ISLAMABAD: A meeting presided over by President Asif Ali Zardari was informed on Saturday that China has agreed to provide $449 million as supplier’s credit for the Neelum Jhelum hydroelectric project and an agreement to this affect will be inked by May this year.

The meeting was held to review the progress on various developmental initiatives between Pakistan and China ahead of the president's forthcoming visit to China on February 20. The initiatives reviewed at the meeting pertained to the energy and power; agriculture; information technology and telecommunications; petroleum and natural resources; commerce; defence; and the banking sectors. During the meeting, representatives of various ministries and organisations presented detailed reports on the status of ongoing cooperative development projects and the initiatives undertaken between the two countries during the president’s visit to China in October 2008.

More power: WAPDA Chairman Shakeel Durrani said the Neelum-Jhelum Hydroelectric project would inject 969MW power into the national grid. He said a letter of intent had been issued to a Chinese company to build the over-$2 billion 1,100MW Kohala power project on build, operate and transfer (BOT) basis. He said a detailed feasibility and engineering drawing for the Kohala power project would be ready by August.

Following the briefings, the president emphasised the need for stepping up efforts to utilise Chinese experience regarding power generation; agriculture; and water usage. He said water and power shortage issues would continue to haunt countries like Pakistan for the near future, saying efforts must be increased to reduce this. He said the water shortage issue would likely have a profound impact on inter-state and intra-state relations.

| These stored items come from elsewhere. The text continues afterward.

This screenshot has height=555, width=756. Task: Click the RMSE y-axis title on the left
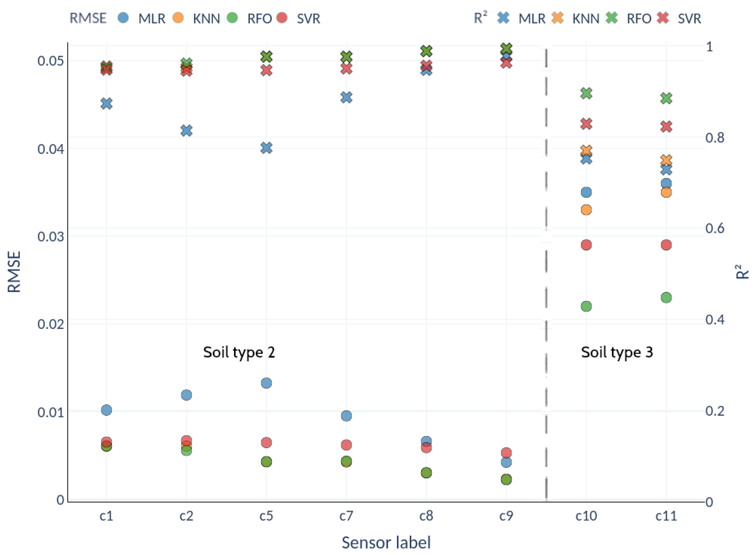coord(14,271)
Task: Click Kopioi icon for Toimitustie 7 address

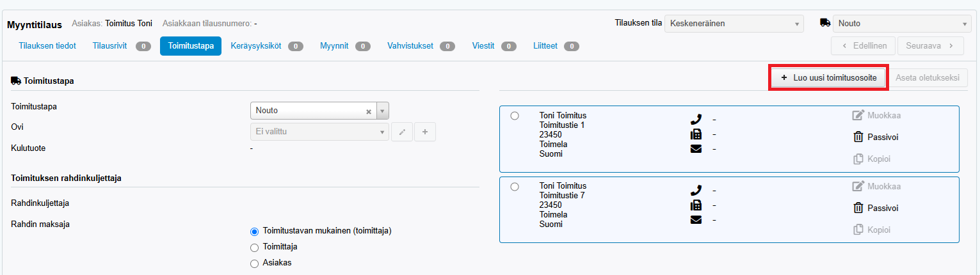Action: (859, 230)
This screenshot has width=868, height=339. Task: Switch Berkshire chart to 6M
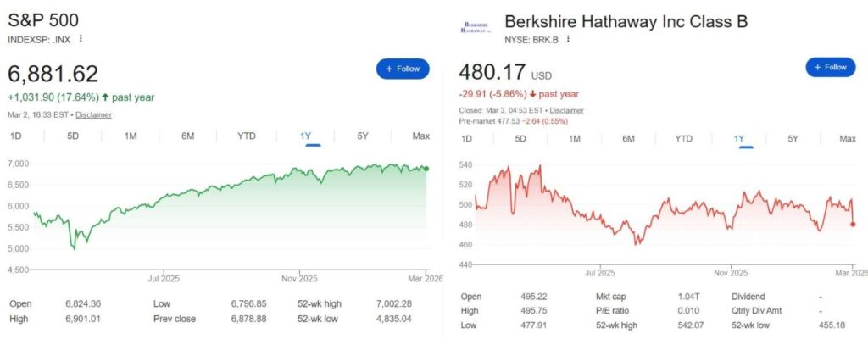(628, 139)
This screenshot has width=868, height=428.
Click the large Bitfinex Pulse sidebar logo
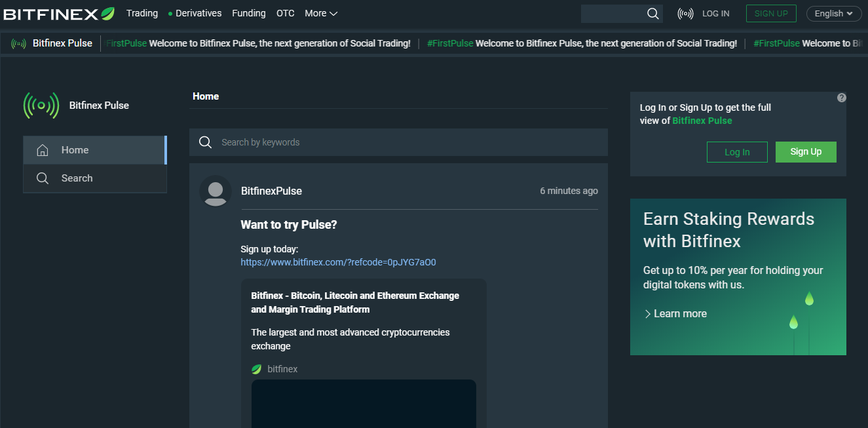[41, 106]
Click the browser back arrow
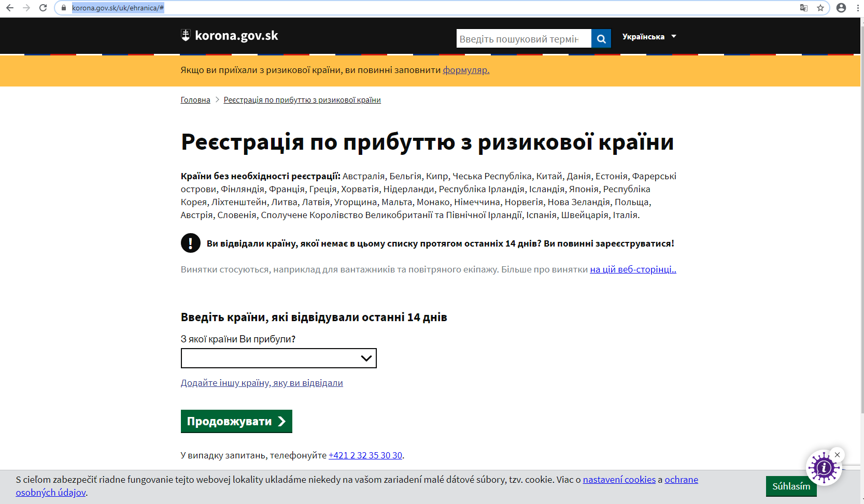This screenshot has width=864, height=504. [10, 8]
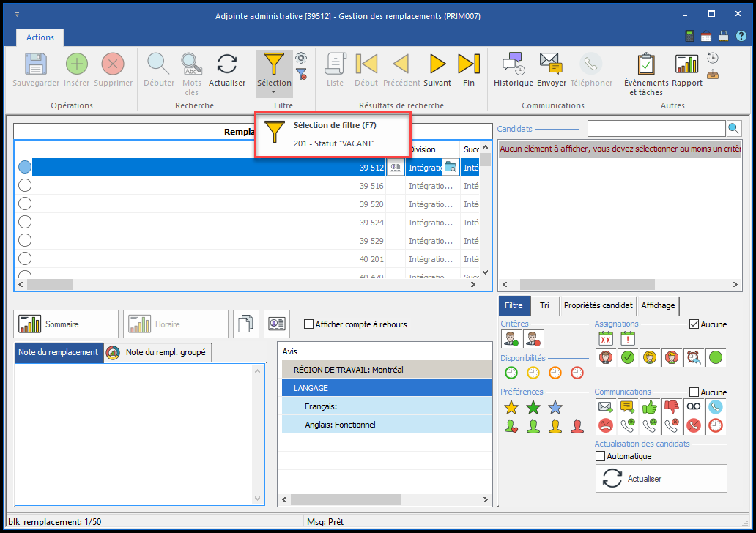Uncheck the Aucune checkbox for Assignations
Viewport: 756px width, 533px height.
click(x=694, y=324)
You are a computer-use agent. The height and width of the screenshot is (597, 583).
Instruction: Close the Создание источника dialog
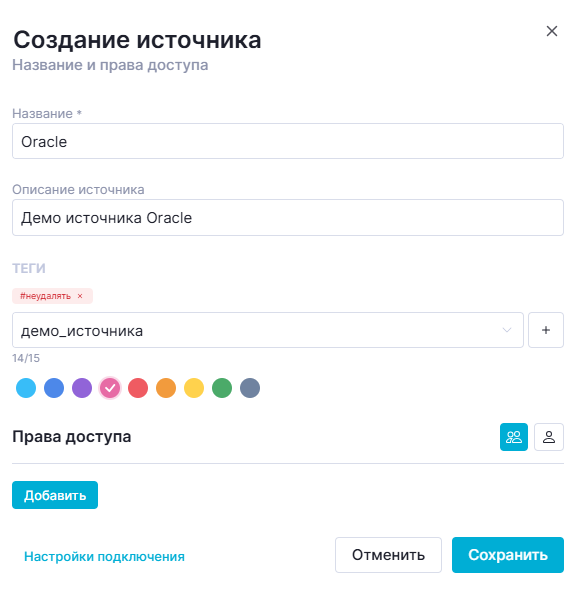pos(552,31)
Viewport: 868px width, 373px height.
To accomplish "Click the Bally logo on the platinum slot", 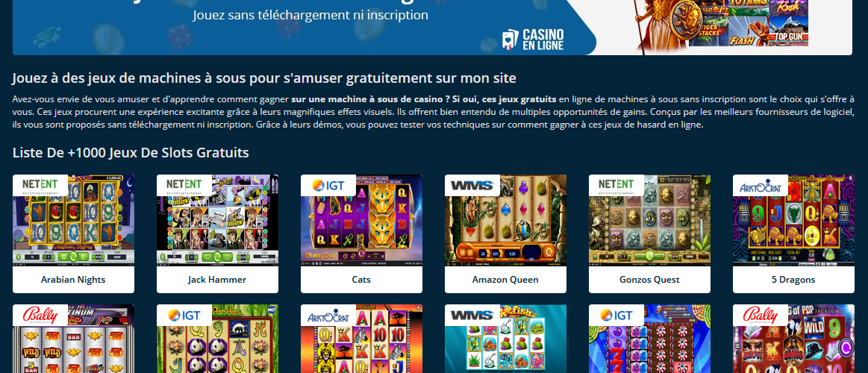I will coord(40,315).
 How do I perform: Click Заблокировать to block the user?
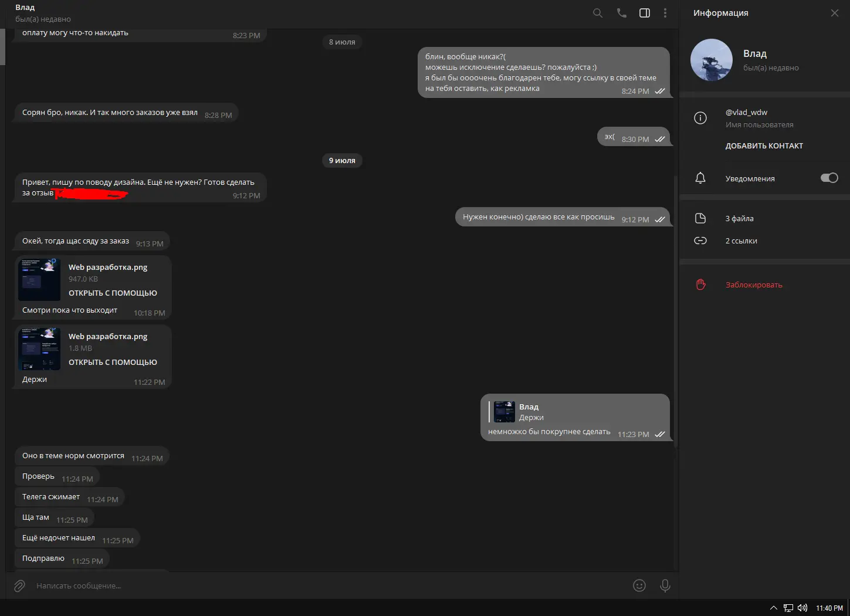753,285
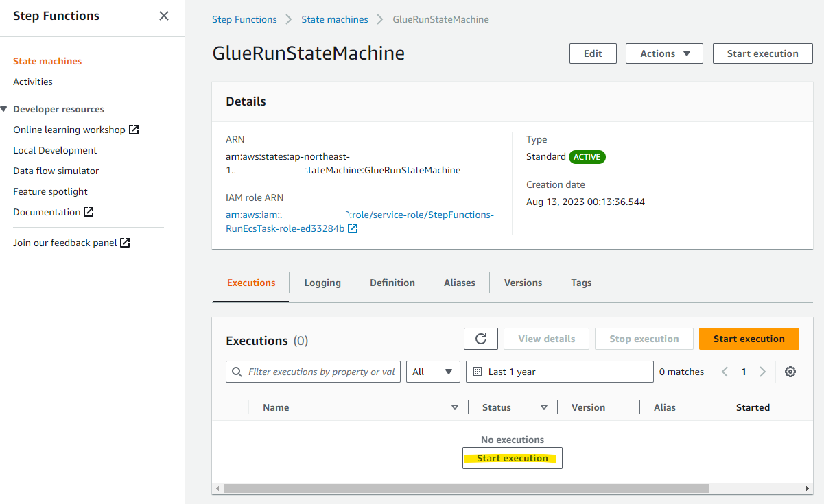Click the calendar icon for date range
The height and width of the screenshot is (504, 824).
point(477,371)
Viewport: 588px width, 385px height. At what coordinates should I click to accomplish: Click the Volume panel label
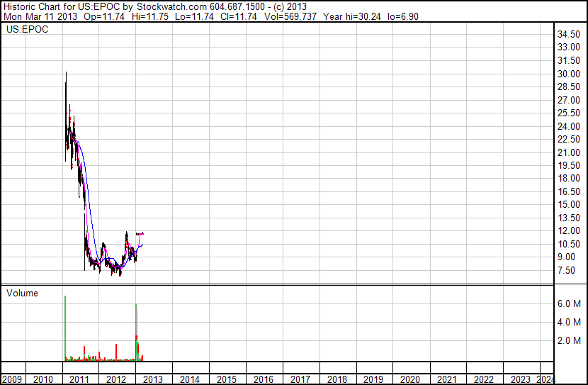tap(22, 293)
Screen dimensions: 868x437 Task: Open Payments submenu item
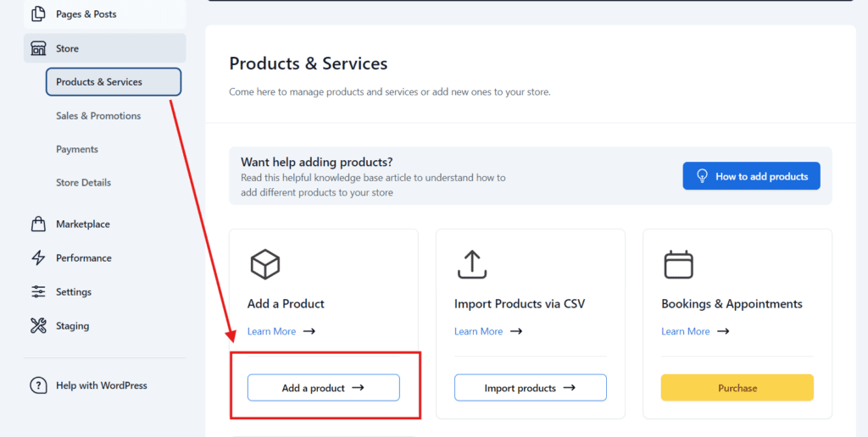(x=77, y=149)
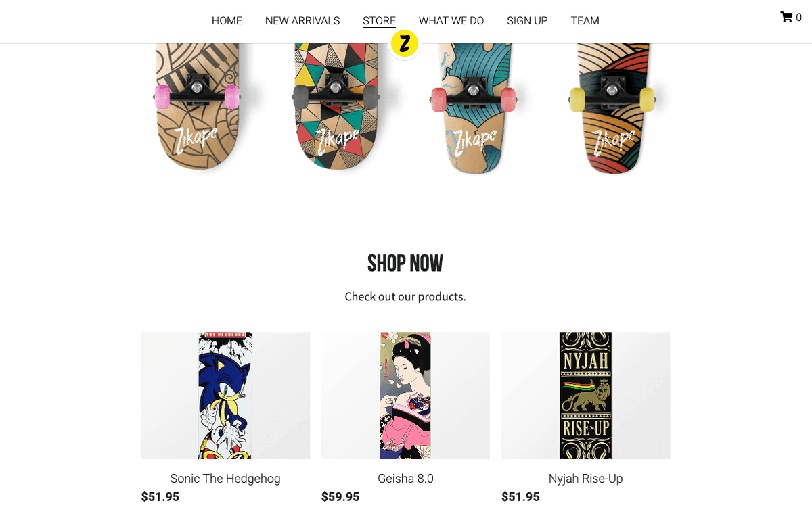This screenshot has height=520, width=812.
Task: Open the NEW ARRIVALS page
Action: click(302, 21)
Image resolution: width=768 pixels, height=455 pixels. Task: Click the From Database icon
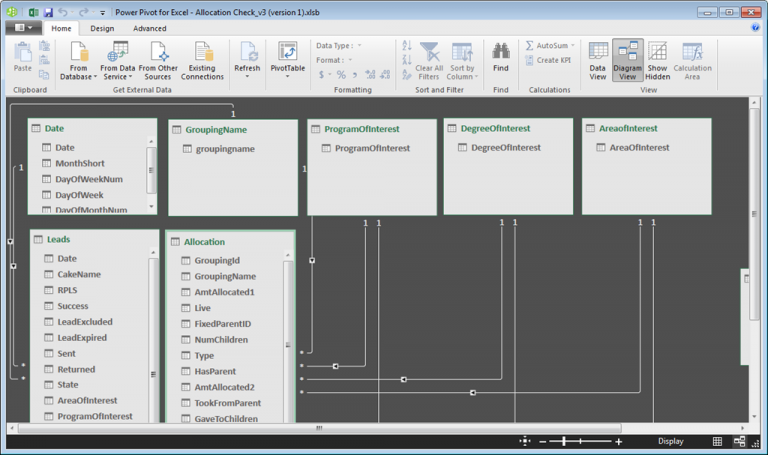pos(78,52)
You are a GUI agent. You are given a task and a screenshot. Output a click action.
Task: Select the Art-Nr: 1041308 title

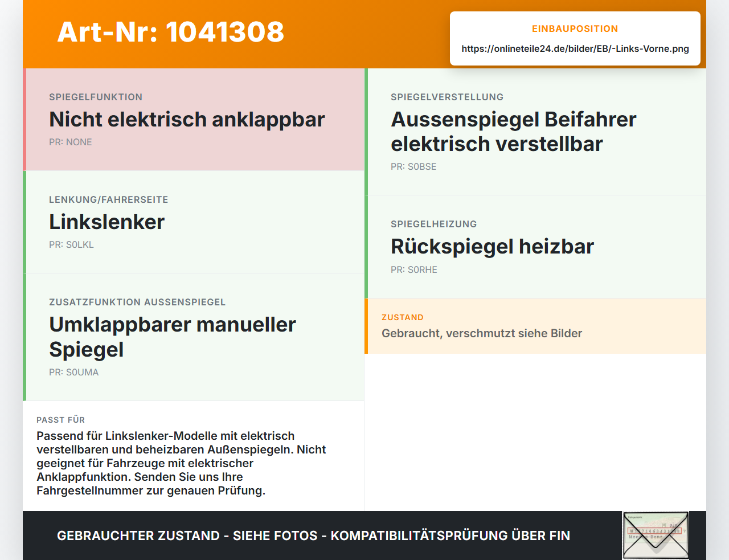[x=171, y=32]
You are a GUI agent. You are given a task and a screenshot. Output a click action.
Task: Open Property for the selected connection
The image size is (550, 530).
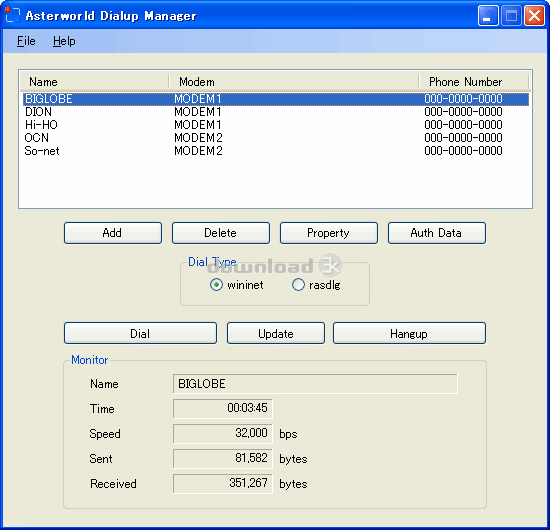pyautogui.click(x=329, y=233)
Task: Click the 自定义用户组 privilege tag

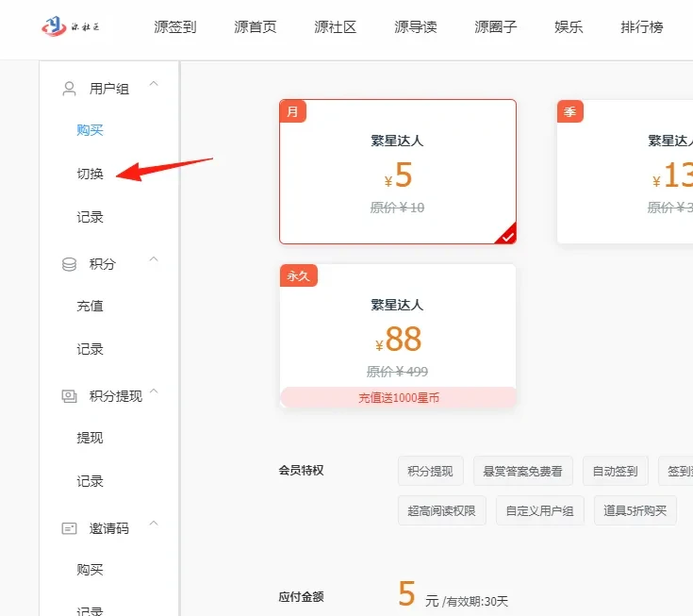Action: click(x=539, y=511)
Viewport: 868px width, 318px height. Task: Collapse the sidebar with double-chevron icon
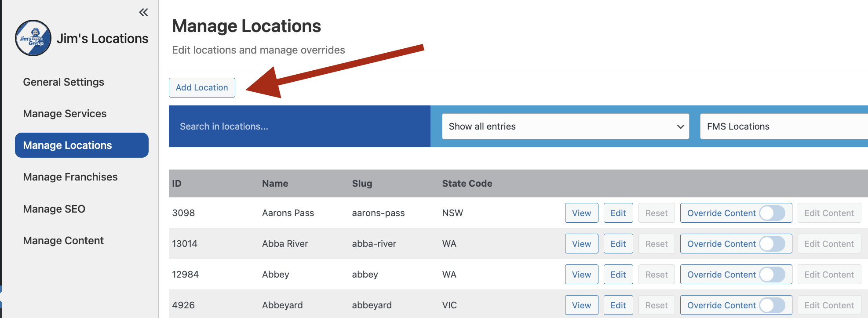pos(143,12)
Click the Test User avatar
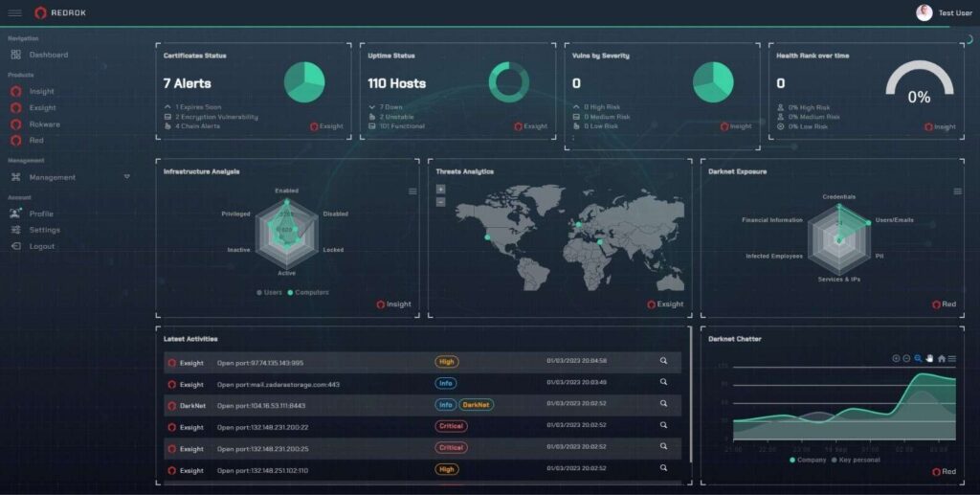 coord(924,12)
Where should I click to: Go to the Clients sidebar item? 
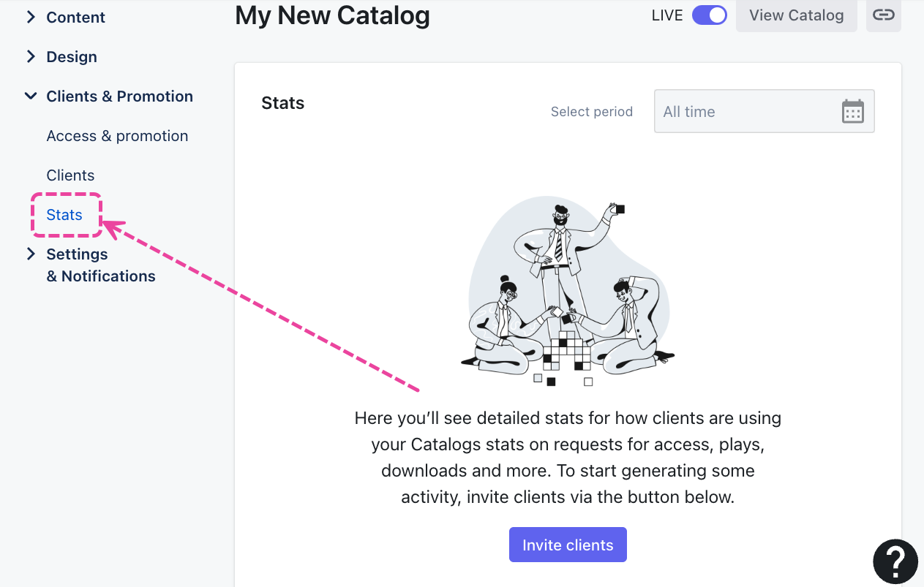(70, 175)
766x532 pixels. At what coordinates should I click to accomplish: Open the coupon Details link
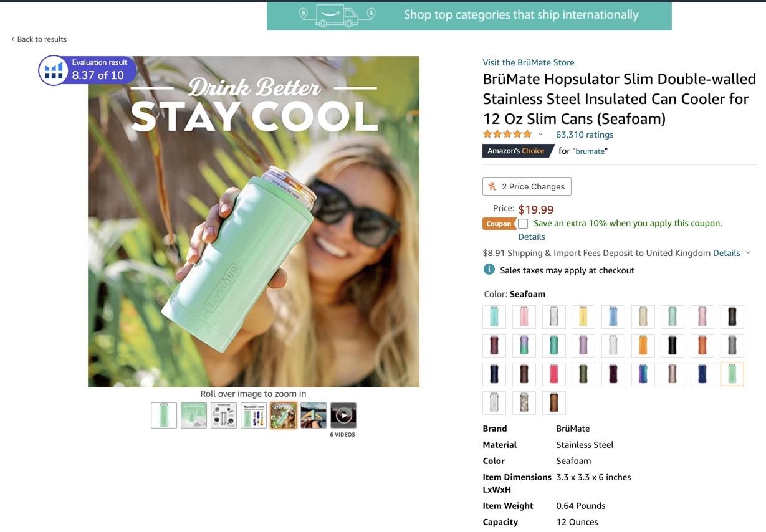[x=532, y=237]
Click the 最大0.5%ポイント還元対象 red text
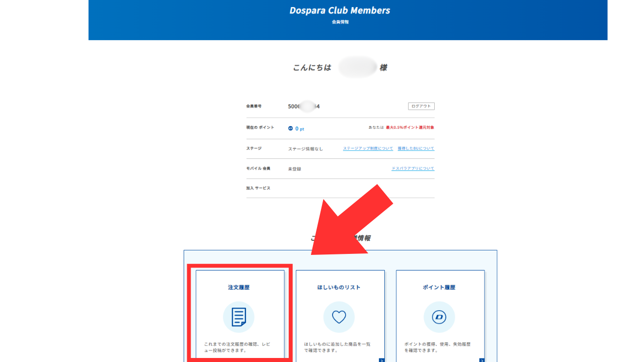Screen dimensions: 644x362 [x=410, y=128]
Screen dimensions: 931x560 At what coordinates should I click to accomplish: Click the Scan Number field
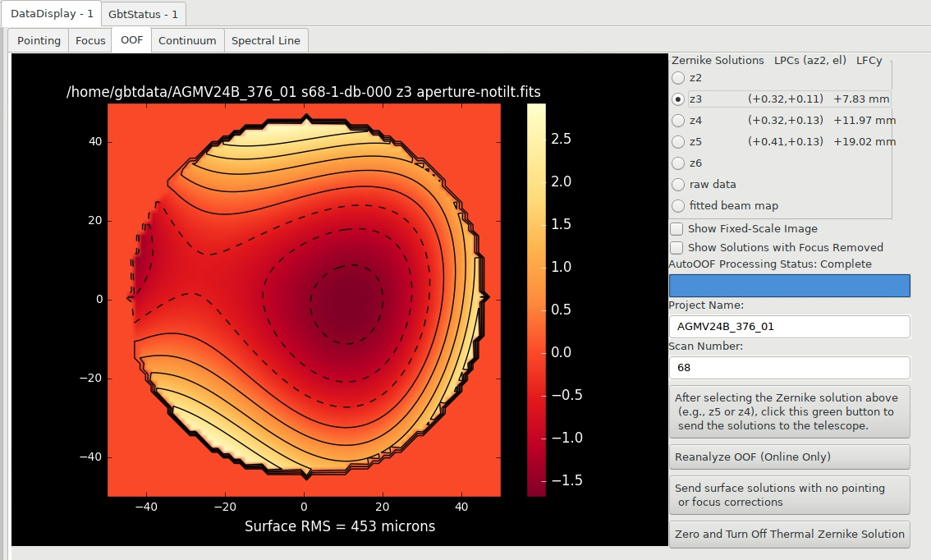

In addition to the president and the WAPDA chairman, Defence Minister Chaudhry Ahmed Mukhtar; Special Adviser to the Prime Minister on Water Resources Kamal Majidullah; Special Envoy to China Khalil Ahmed; secretaries and senior officers of Foreign Affairs, Industries, IT and Telecom; and chairmen of the Board of Investment and PARC attended the meeting. Ambassador of China to Pakistan Luo Zhaohui also attended the meeting by special invitation.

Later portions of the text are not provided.